● **The task**
Could you write out this listing again with "button" replaced by "control", changing nothing else and leaving out the pictures?

-- START --

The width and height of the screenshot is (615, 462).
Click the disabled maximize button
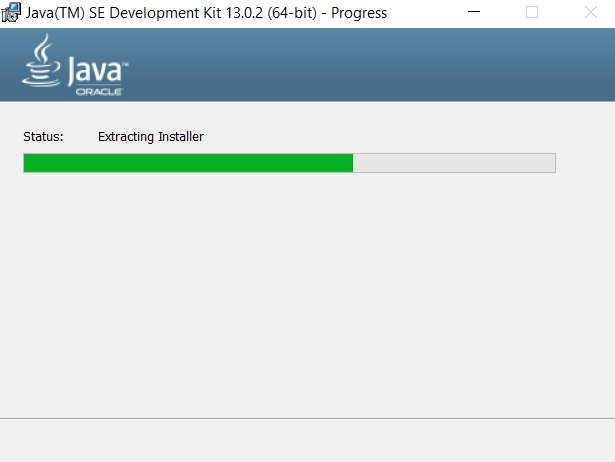tap(532, 12)
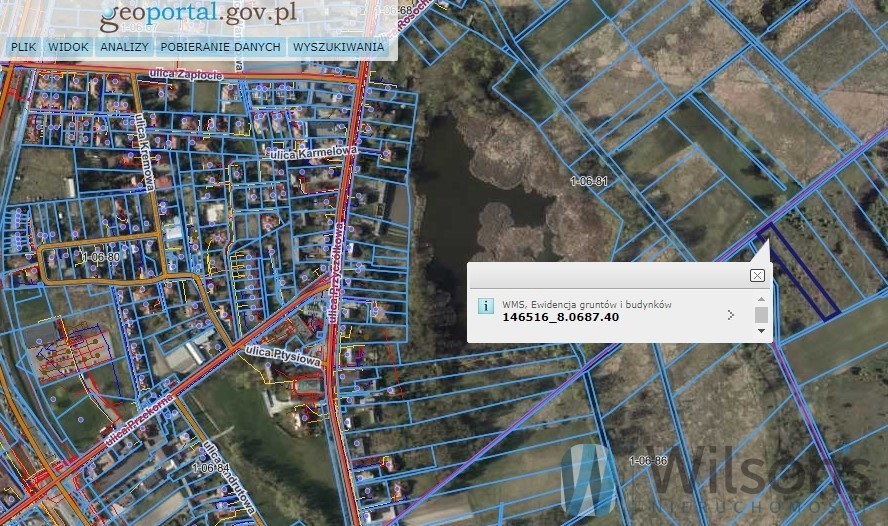The height and width of the screenshot is (526, 888).
Task: Click the ulica Zapłocie street label
Action: click(186, 74)
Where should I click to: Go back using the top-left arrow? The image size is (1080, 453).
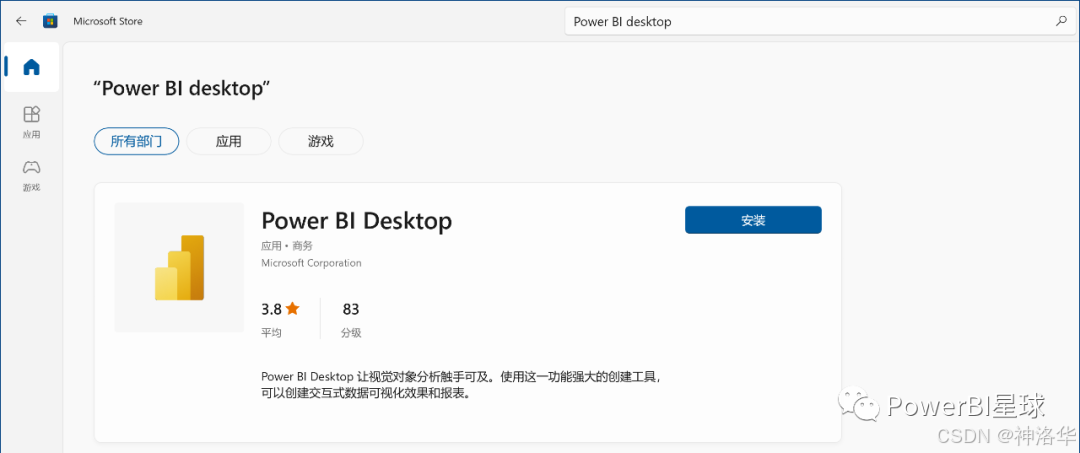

-- END --

● **Exercise output**
The width and height of the screenshot is (615, 462).
Click the disabled maximize control
tap(532, 12)
The height and width of the screenshot is (526, 888).
Task: Click the ulica Zapłocie street label
Action: click(186, 74)
Where should I click to: Go back using the top-left arrow? The image size is (1080, 453).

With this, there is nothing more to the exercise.